Una artista gilense llevará su mirada a tierras andinas. Se trata de Giuliana Gamarra, fotógrafa de San Andrés de Giles, quien fue elegida para formar parte de una exposición colectiva que se realizará a más de 1700 kilómetros.
La convocatoria fue lanzada el 18 de marzo por la Galería Fulle, una plataforma curatorial con sede en Argentina dedicada a la fotografía contemporánea. A través de Instagram, invitaron a fotógrafos de todo el país a participar de la muestra titulada «El agua y el viento recuerdan tu nombre», que tendrá su inauguración prevista para diciembre de 2026 y permanecerá abierta al público hasta marzo de 2027.
El lugar elegido para la exhibición es el Laberinto Patagonia, un espacio singular ubicado en El Hoyo, localidad del departamento Cushamen en el noroeste de la provincia del Chubut. Se trata de uno de los laberintos más extensos de Sudamérica, con senderos que serpentean a lo largo de 2500 metros en un terreno de 8500 metros cuadrados.
En diálogo con Infociudad, Giuliana Gamarra contó cómo vivió el proceso. “Entre tantos fotógrafos y aficionados, me enviaron un email en primera instancia contándome que quede preseleccionada”, relató. En esa instancia, debía elegir diez fotografías y definir una línea curatorial entre cuatro opciones relacionadas con los elementos de la tierra, el agua, el fuego y el viento.
La fotógrafa gilense optó por la línea “Bajo el Manto de la Tierra”, que aborda la tierra como origen, estabilidad y fertilidad. Para su propuesta, seleccionó diez imágenes realizadas en Bariloche y El Bolsón. “Donde se encuentra el ser humano relacionándose de diversas maneras con la tierra y la naturaleza”, explicó.

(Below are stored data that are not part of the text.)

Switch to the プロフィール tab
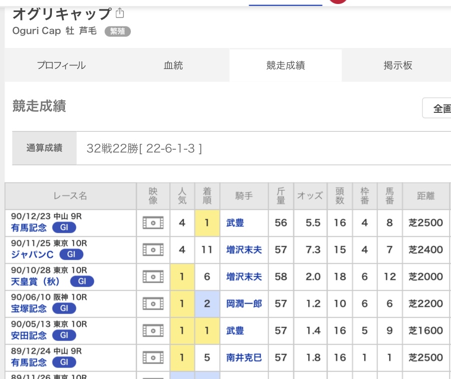Screen dimensions: 451x379 [x=61, y=65]
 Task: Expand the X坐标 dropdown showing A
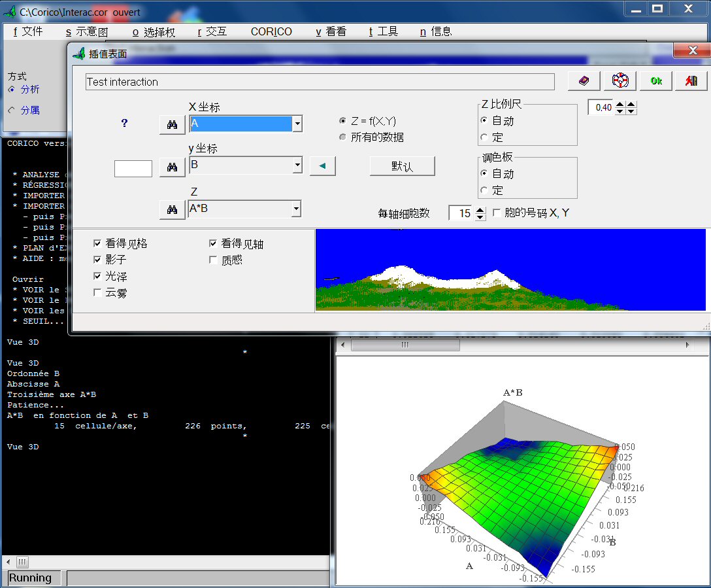pos(297,124)
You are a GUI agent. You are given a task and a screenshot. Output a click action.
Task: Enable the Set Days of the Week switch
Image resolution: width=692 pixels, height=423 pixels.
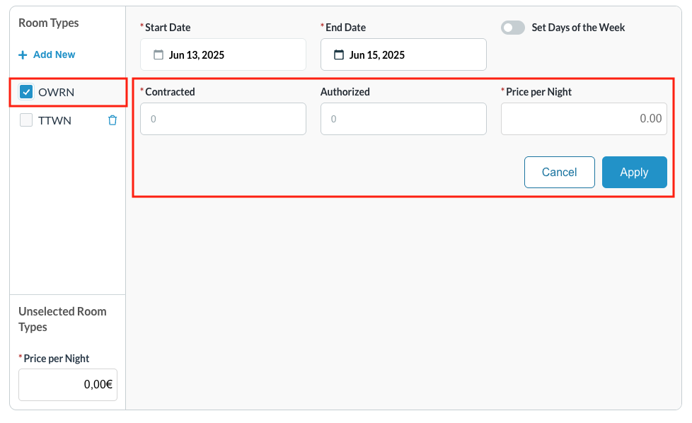pos(512,28)
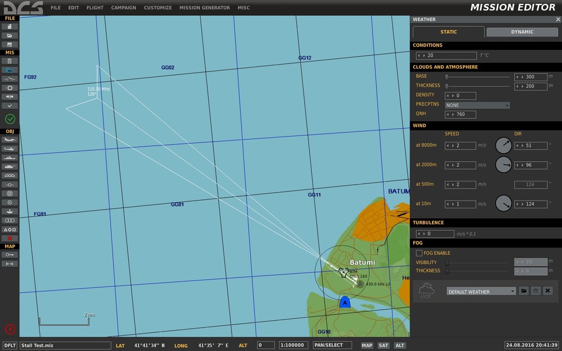Toggle the ALT map view button

tap(400, 345)
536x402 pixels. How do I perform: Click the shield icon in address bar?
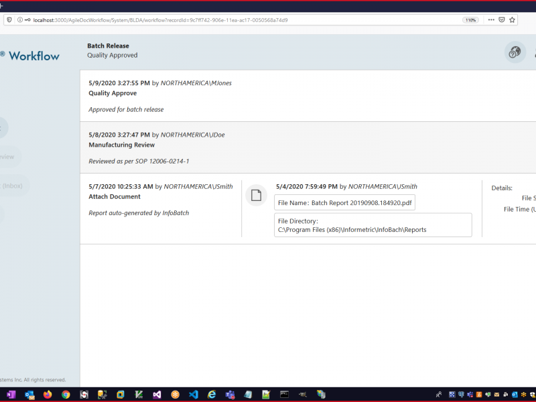point(9,20)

Sobre el sentido de su trabajo, Gamarra expresó: “Sentí que a pesar de ser tan imponente y tener tanta fuerza y poder, es la que nos acompaña a descubrirla, e invita a redescubrirnos como seres humanos, y lo más importante, es la tierra quien nos enraíza a nuestro propio eje cuando estamos tan abrumados y dejamos que la rutina nos haga sentir perdidos”.
Junto con la confirmación, Giuliana obtuvo una devolución sobre el trabajo presentado. El texto destaca sobre su trabajo que “la presencia humana aparece integrada al paisaje, no como interrupción, sino como parte de la escala que permite dimensionar la magnitud de lo natural. Las figuras se ven pequeñas frente a la altura de los árboles, pero nunca ajenas: son parte de un diálogo silencioso entre comunidad y entorno”.
El análisis agrega: “Hay en estas imágenes una atención precisa a la atmósfera: la luz que se filtra, las sombras que se alargan, los contrastes que transforman un mismo espacio en múltiples estados emocionales. El bosque no es fijo; es tiempo, clima y memoria. Cada fotografía parece tomada en el instante exacto en que la naturaleza decide revelarse sin artificios”.
También resaltan la mirada respetuosa de la autora: “Observa sin dramatizar, registra sin invadir. Desde esa observación paciente surge una poética del territorio que honra el bosque como espacio de silencio, fuerza y belleza contenida”.

Una experiencia inmersiva
La muestra no será una exposición tradicional de copias colgadas en la pared. Según explicó la fotógrafa, “la exposición es digital en su formato y física en su experiencia. Consiste en una instalación inmersiva de proyecciones, donde las fotografías serán proyectadas en el espacio expositivo mediante proyectores, integrándose a la arquitectura del lugar”.
Las imágenes se verán sobre los muros dentro del espacio de exhibición, formando parte de una propuesta colectiva que busca generar un mensaje visual compartido y una experiencia sensorial para el público.